WRITTEN PROBLEM A –
According to the Boring Drivel blog posts, what website is the blog moving to?
WRITTEN PROBLEM B –
Please list the titles of all the posts in the Boring Drivel blog posts.
WRITTEN PROBLEM C –
Carry the Boring Drivel blog posts forward from the last sentence shown, keeping the same voice.

Tuesday, March 30, 2004

Boring Drivel is moving. 

I have decided to move Boring Drivel to a new website... I love Blogger, but I love Movable type better... You can now find my drivel at Fingertoe.com Movable type is little more full featured, and I don't have to use outside tools to allow Comments, Syndications etc. Anyway, I hope those of you who read this will check out the new site!

Saturday, February 14, 2004

Snowmachines and airplanes. 

So, we are flying down to Portland tomorrow. Julia gets her own seat on the airplane she is pretty excited about that. We where going to drive, but 1 hour in the plane seems a lot nicer than 10 hours in and out of the car.. I am leaving to visit my friend Dean in Alaska on Wednesday. We are going to go on a short snowmachine adventure.. Should be pretty fun.. I will post pictures when I get back..

Work has been very busy.. I am learning everything that I ever cared to know about leasing. My business is still rumbling along really strong. I keep coming home from work and feel too exhausted to think about much of anything.

I am playing with PHP/MySQL these days. Seems to be a pretty powerful tool.. I keep leaving out the semicolons at the end of each line.. Programming is quite aggravating sometimes... I would suppose that anything that is profitable is..

Monday, January 26, 2004

A big improvement to my.yahoo.com 

Those of you who are too lazy to download a RSS news aggregator now can just add the RSS module to my.yahoo.com.

Once Yahoo is on board, it is only a matter of time before everyone else must follow suit. I have been using Bloglines as my home page for several weeks now, and I am very happy with the 'new internet' experience.

[Entries taken from a collection]
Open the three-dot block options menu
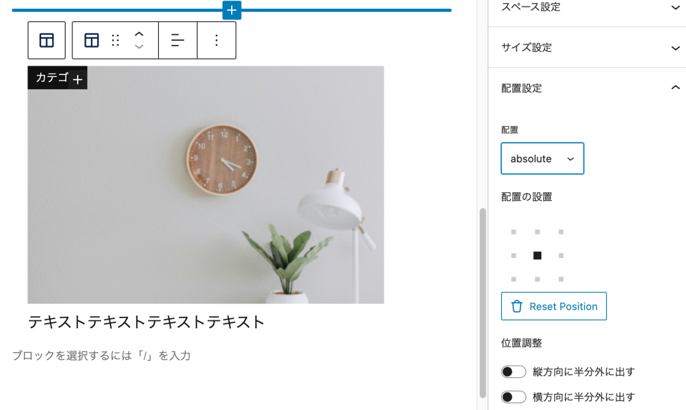 tap(216, 40)
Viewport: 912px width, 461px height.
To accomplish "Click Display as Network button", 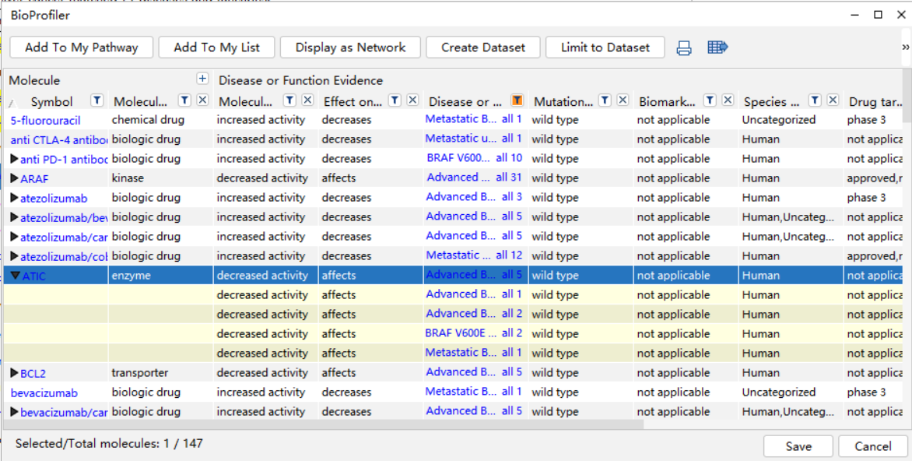I will tap(350, 48).
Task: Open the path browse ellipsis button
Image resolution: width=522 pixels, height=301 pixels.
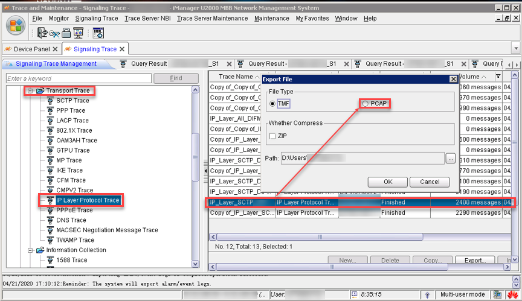Action: (x=450, y=158)
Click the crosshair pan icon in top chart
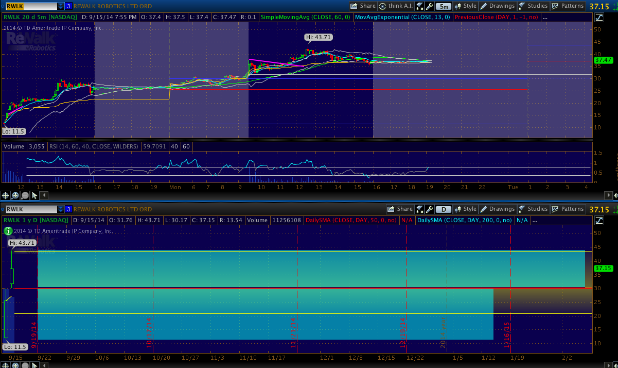 click(x=6, y=195)
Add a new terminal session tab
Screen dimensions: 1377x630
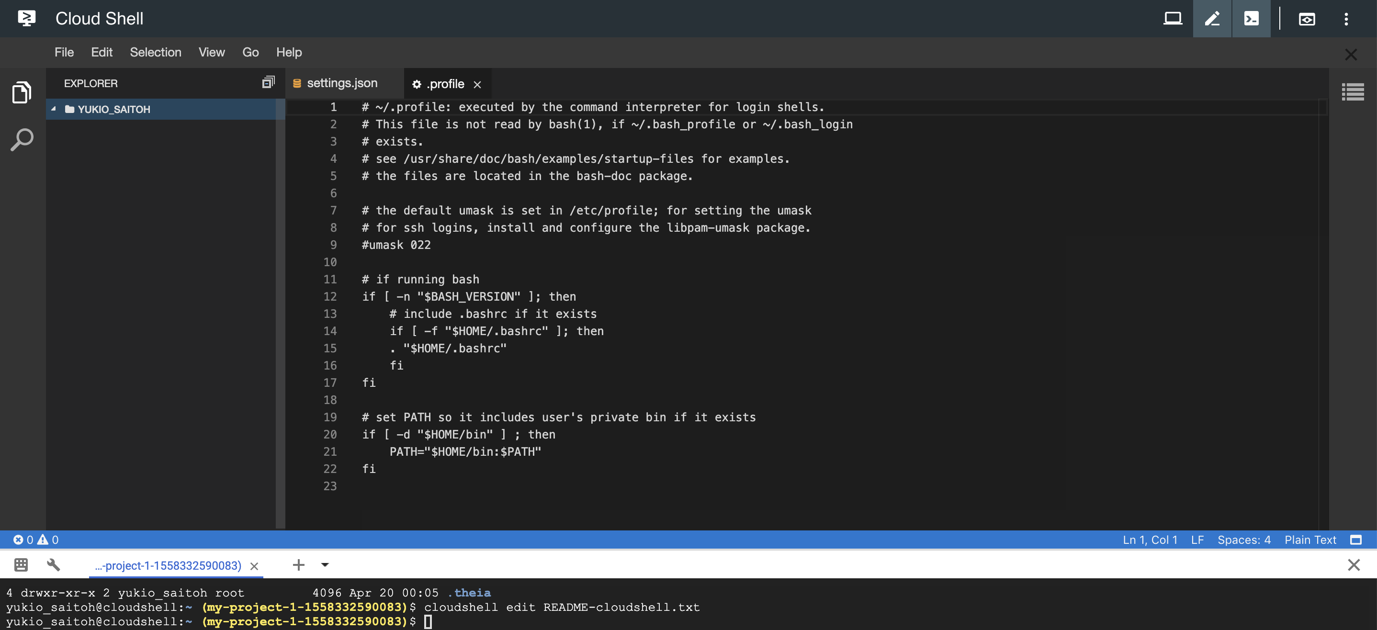coord(298,565)
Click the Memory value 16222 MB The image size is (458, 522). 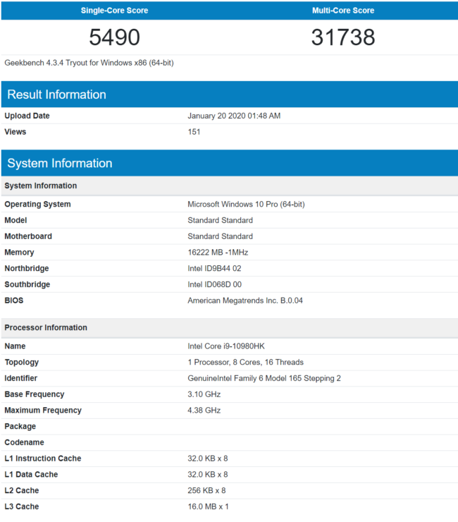pyautogui.click(x=218, y=253)
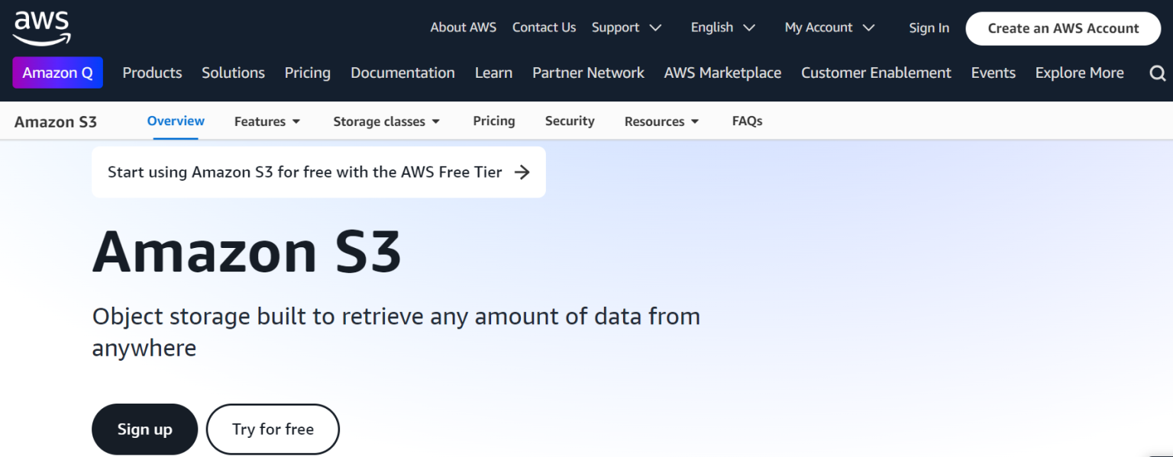1173x457 pixels.
Task: Expand the Features dropdown
Action: click(267, 121)
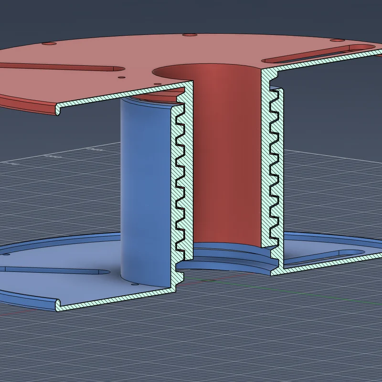
Task: Click the red inner bore cylinder face
Action: 226,156
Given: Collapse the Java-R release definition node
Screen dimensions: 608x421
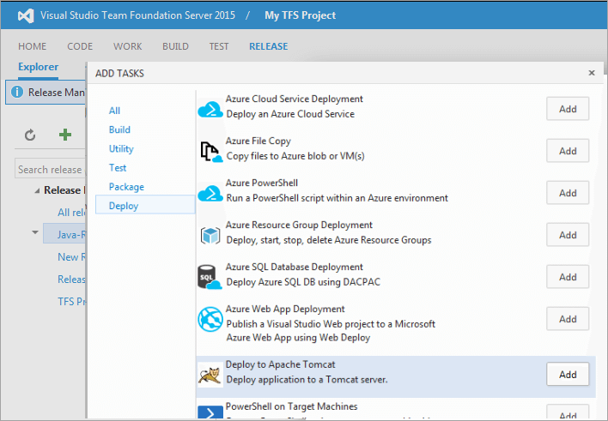Looking at the screenshot, I should coord(35,232).
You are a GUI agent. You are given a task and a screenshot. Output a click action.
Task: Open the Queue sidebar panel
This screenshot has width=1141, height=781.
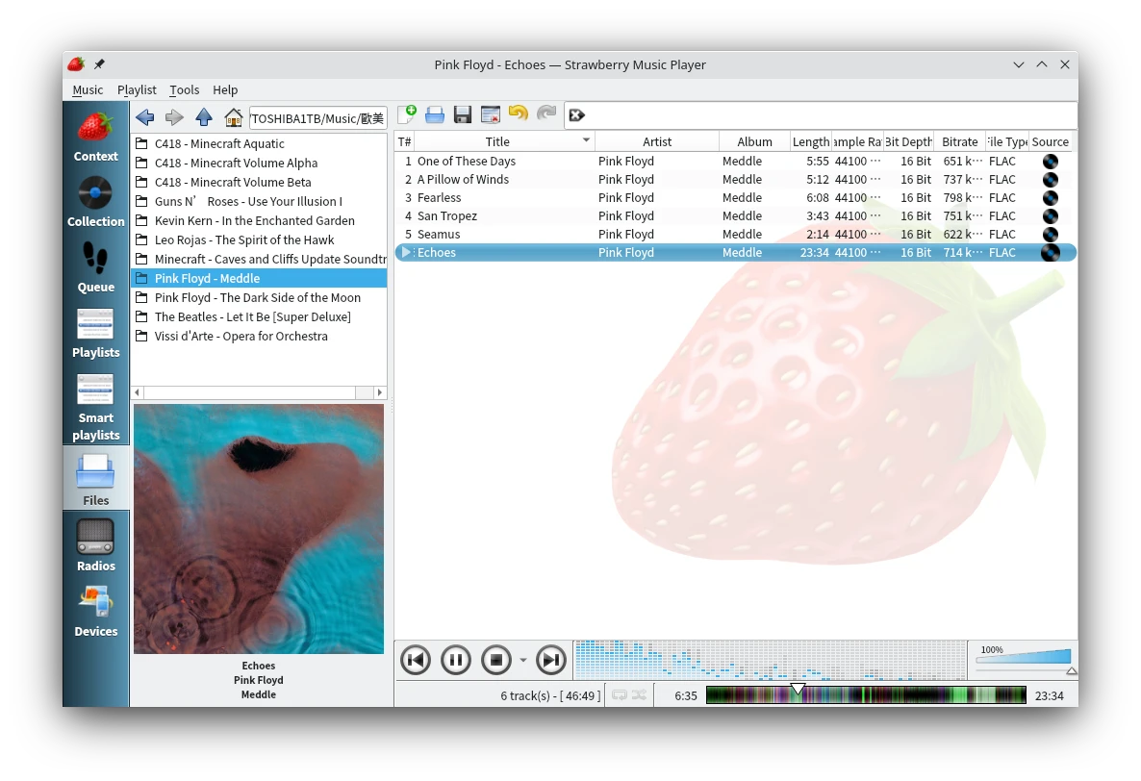point(95,267)
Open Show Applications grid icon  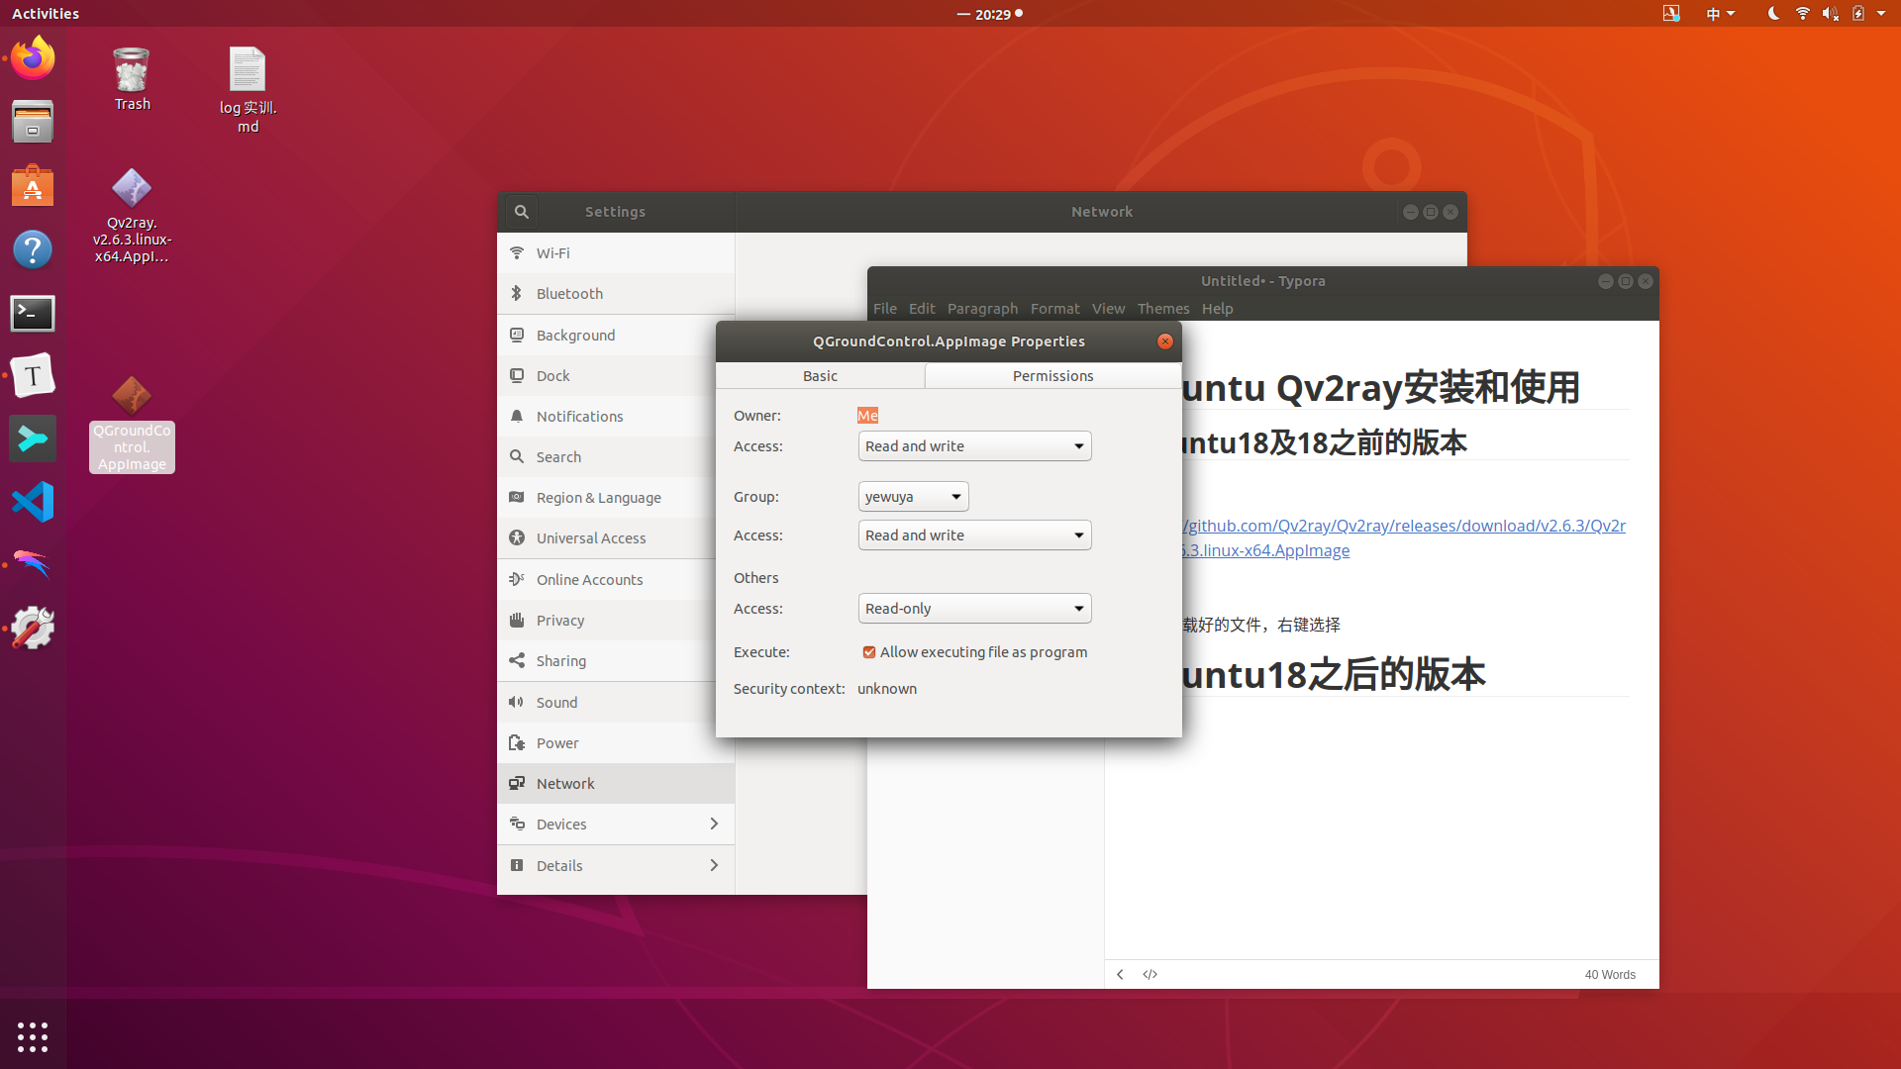coord(33,1036)
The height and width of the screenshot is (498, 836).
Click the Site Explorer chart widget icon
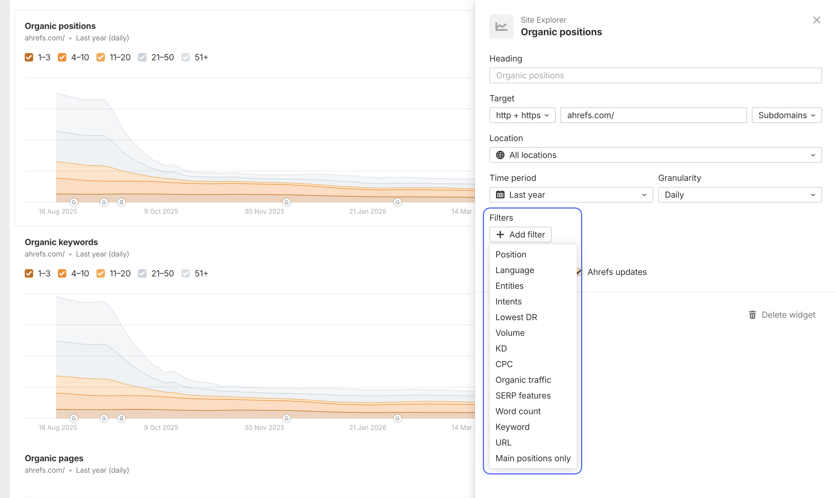click(501, 27)
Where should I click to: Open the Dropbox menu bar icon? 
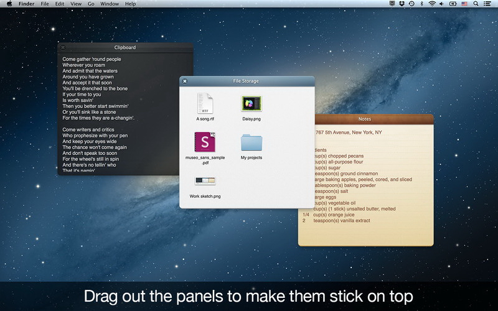402,4
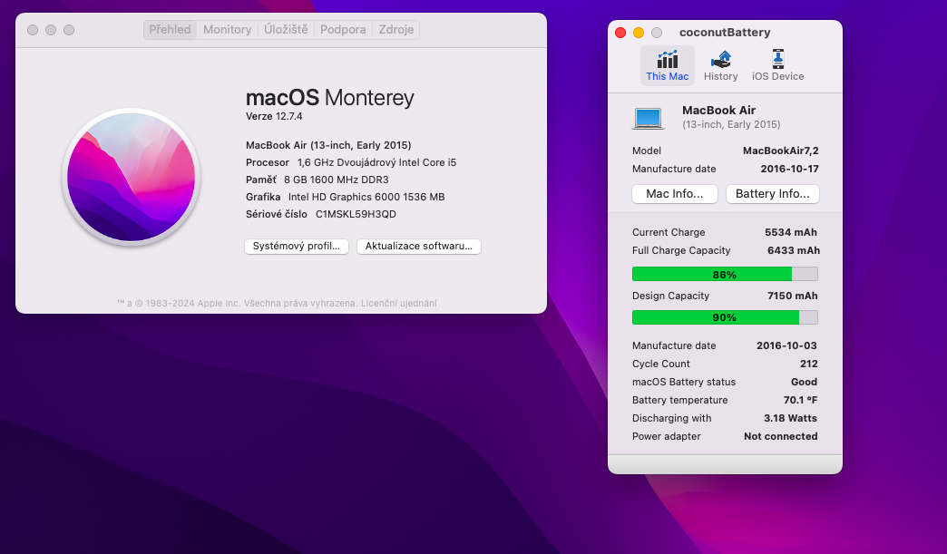
Task: Click the macOS Monterey logo image
Action: tap(131, 176)

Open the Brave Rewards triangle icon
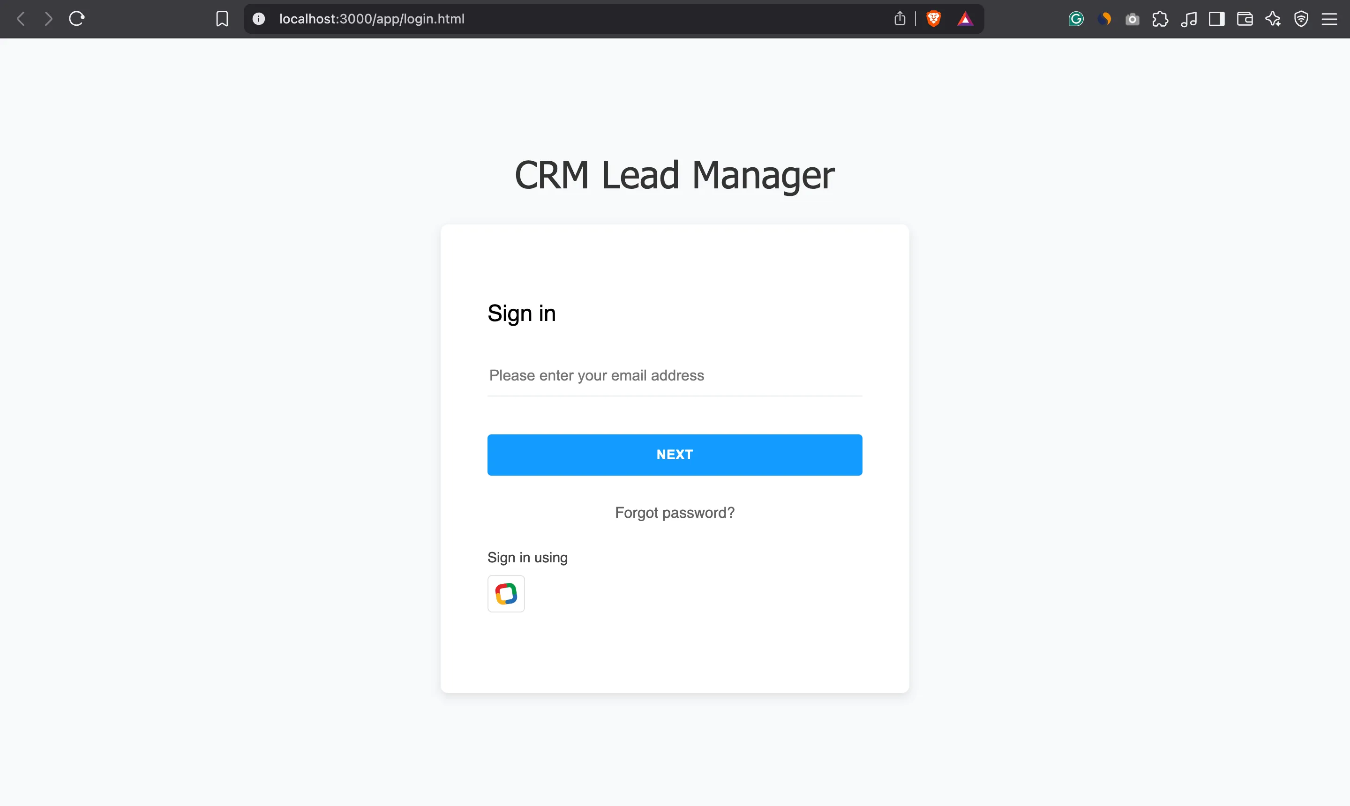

TASK OUTPUT A –
Fingertoe.com

TASK OUTPUT B –
- Boring Drivel is moving.
- Snowmachines and airplanes.
- A big improvement to my.yahoo.com

TASK OUTPUT C –
In other RSS news, Blogger just added atom feeds as a feature. Pretty nice! My new feed is at http://www.reighley.net/blogger/atom.xml The old feed will continue to work howver.

Saturday, January 24, 2004

Take a year off! 

So, I have this strange habit of taking what most people would think of as a 'harebrained' idea, and trying to sell it to as many people as I can. Here is this weeks attempt:

I think that sabbaticals should be an encouraged benefit within more companies. I have been asking around, and a sizable portion of the people I unscientifically polled said that they would be willing to accept a reduction in pay in order to have 6 to 12 months off every few years.

So many people define their lives based on there employment. I think we quickly become slaves to the paycheck, and our true passions get buried or subordinated to advancing our career. Our vision becomes so focused on one very small part of the world that we lose a substantial amount of are capability to be creative. How can somebody be asked to think outside of the box when they have been trapped inside the box for years and years?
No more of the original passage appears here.